Read the column, if you have not already.
Here is an excerpt from this morning's Quick Takes Pro newsletter:
"Another morning rally and another afternoon decline. That’s been as good as it has gotten in
the stock market lately so what’s another day of heartbreak for the bulls? But actually, it feels more like the bulls have accepted this sort of behavior and while it does not seem like it, this is a form of capitulation.
We are not putting too much weight on it, however, as all technicals are now overwhelmed by the credit crisis. But there will be a point where sentiment is so negative and the market is so oversold that even the hint of good news lights a fire for a rally.
Looking on the bright side, we’ve identified tech as the potential leader. And we still like Mosaic (MOS).
This suggests trimming short positions if you have them to at least avoid being squeezed. Going long at this point seems to be an exercise in falling knife science (bottom picking in a really bad market)."
Not so terrible. But there is more:
What if this bear market ends when everyone stops thinking about stocks? Corrections end with fear spikes.Real bear markets end when nobody cares any more.
Tuesday, March 3, 2009
I warned about Facebook and putting too much info online. Here is an item from the local newspaper: Oceanside teen sues Facebook Online taunting spilled into bullying at school.
I have some business colleagues that wanted to "friend" me on Facebook and I was hesitant to co- mingle them with my colleges buds. You never know what people from the young and foolish past might post.
Something from James Grant, Interest Rate Observer:
Citizen asks: "When will the pain of the bear market be over?"
Answer: "When you give up asking"
Something from Alex Spiroglou in a chat room:
Whenever a market slide has become subject to a downside target auction, a bottom is usually very near. (commenting on the number of posts this group of professional market technicians concerning where the market will eventually bottom - majority say 620 on the S&P 500)

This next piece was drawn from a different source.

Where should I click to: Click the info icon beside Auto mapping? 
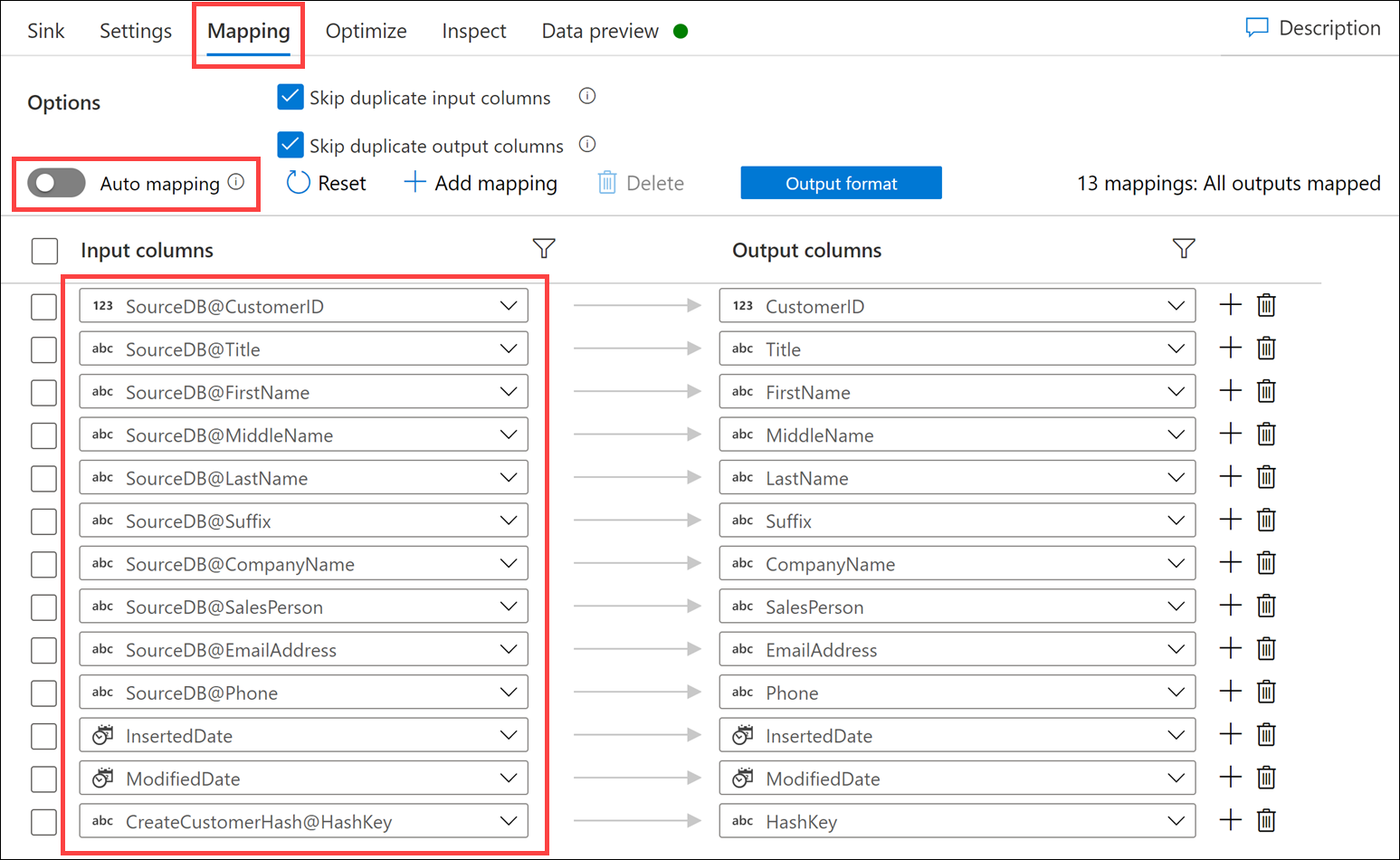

Here is some viral (non) video making the rounds explaining TARP.
Like pouring water on sand. No matter how much water you pour on it, you still just have sand.

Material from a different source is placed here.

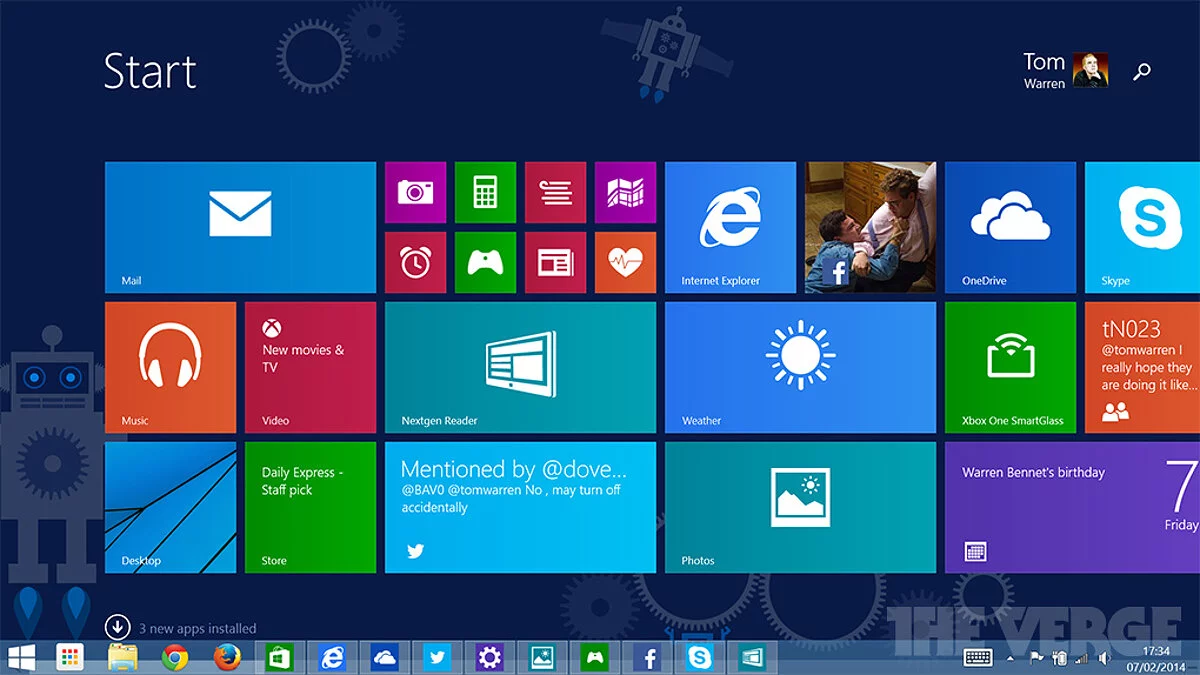This screenshot has height=675, width=1200.
Task: Open the Health & Fitness heart tile
Action: point(625,262)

Maybe we can get some of Jack Black's "Va-Poo-Rizer" and just spray it all away!
Sunday, March 1, 2009
Long before stocks and bonds were a significant part of the individual's portfolio, returns were in single digits and a big day on the Dow was 40 points in either direction. And I am not talking about the 1940s. I remember working on the trading desk (muni bonds) and the Dow never hit 100 points of change in the mid-1980s. Of course, that was pre-crash.

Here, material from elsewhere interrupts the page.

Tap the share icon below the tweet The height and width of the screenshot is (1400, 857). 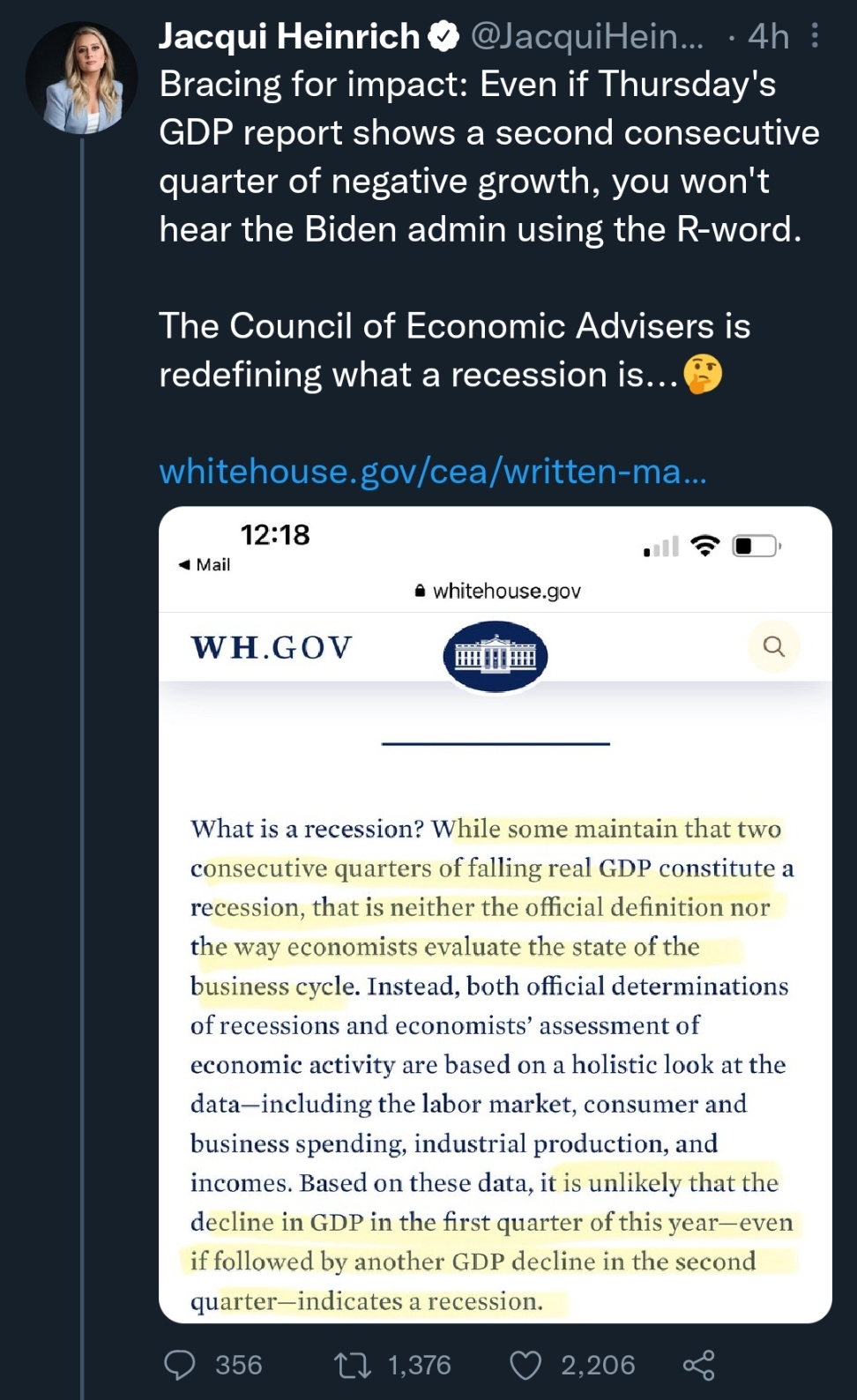(698, 1366)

But I am getting off topic. The point is that nobody expected those 10% per year returns let alone the insane returns of the 1990s. Oil chugged along at some low range. Gold was back down to "normal" levels after the inflationary spiral of the Carter years. You get the point. We did not expect huge returns and people got along just fine.
Then we got the tech bubble. Boom! What happened to my Pacific Century Cyberworks? My Ventro corp B to B? Sock puppet-led Pets.com? But the groundwork was laid and appetites whetted such that low interest rates made the next bubble possible.
Real Estate. Then commodities just last year. We are conditioned to expect to make insane returns somewhere and when we cannot find them in legitimate arenas we make them up. Weapons of financial mass destruction indeed.
My point is that the stock market can be facing years of nothingness now. Our expectations have been shattered and so has the ability for the geniuses on Wall Street to create new "products." The entitlement well has dried up, friends, and we are going to have to figure out how to make a living. Working seems like a plan.
For investors, while I do think years from now we'll look back at bargains today, we probably do not have to rush back to get them.